1983 PBS Frontline on NFL Fixing (Never again aired)


What do we know about '83 and football?

Football = 6+15+15+20+2+1+12+12 = 83
'83, best NFL QB Draft Class they say...


  1. Jessica Savitch the women presenting the documentary died in an auto accident on October 3, 1983. She was 36 years old.

    1. She died 10/23
      (Conspiracy = 123)

      This year will be the "33" year anniversary of her death.

  2. Also a very suspicious way to go....

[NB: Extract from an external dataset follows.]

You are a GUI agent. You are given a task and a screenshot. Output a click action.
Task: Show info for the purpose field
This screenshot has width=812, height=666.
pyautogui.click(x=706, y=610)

    "$8m Paid In Savitch Death"

    Jessica Savitch's mother, two sisters and seven friends will split more than $8 million from a settlement of a lawsuit arising from the 1983 drowning of the NBC-TV anchorwoman in a canal behind a New Hope, Bucks County, restaurant.

    According to one lawyer in the case, $7 million of the settlement was paid by the New York Post, whose insurance covered the leased station wagon in which Savitch died. Martin M. Fischbein, vice president and assistant general manager of the Post, was driving the car on the fatal evening of Oct. 23.

    After sharing a meal with Savitch at the Chez Odette restaurant, Fischbein drove onto a nearby towpath, evidently thinking it was the main road. Fischbein and Savitch drowned when the car slipped off the road and landed on its roof in 5 feet of water in the Delaware Canal.

    The newswoman's mother, Florence Savitch, sisters Stephanie Newman and Lori Savitch, who herself has had a sometime broadcast career, and Stephanie Newman, and seven friends and co-workers named in her will are to share in the settlement, sources said. The shares of the settlement could not be learned.

    In addition, part of the settlement will be used to establish scholarships for women interested in careers in journalism and broadcasting at Temple University, the University of Pennsylvania, and Ithaca (N.Y.) College, where Savitch was educated.

    The lawsuit, brought in Philadelphia Common Pleas Court on behalf of Savitch's estate in 1984, charged that Fischbein drove negligently on the rainy night of the accident.

    The lawsuit also charged the state of Pennsylvania with failing to protect cars from toppling into the canal, and the restaurant with failing to warn of the dangerous condition.

    The restaurant parking lot is next to the towpath that runs along the east side of the canal and had no barrier to prevent falls into the canal's 15- foot-deep lock chamber.

    The state of Pennsylvania agreed to pay $250,000, the legal limit of its liability, according to James Hilly, attorney for the restaurant.

    Insurance carried by the corporation that owned the restaurant at the time of the accident will pay $650,000 to the Savitch estate. Chez Odette earlier had paid $650,000 to Fischbein's estate to settle a separate suit, Hilly said.

    Despite the settlement, none of the defendants admitted liability.

    Savitch, 36 at the time of her death, was a rising star newscaster for NBC- TV, earning an estimated $500,000 a year. The attorney for her estate, Arthur Raynes, predicted she would make more than $30 million during her lifetime, said S. David Fineman, the attorney for the New York Post in the action.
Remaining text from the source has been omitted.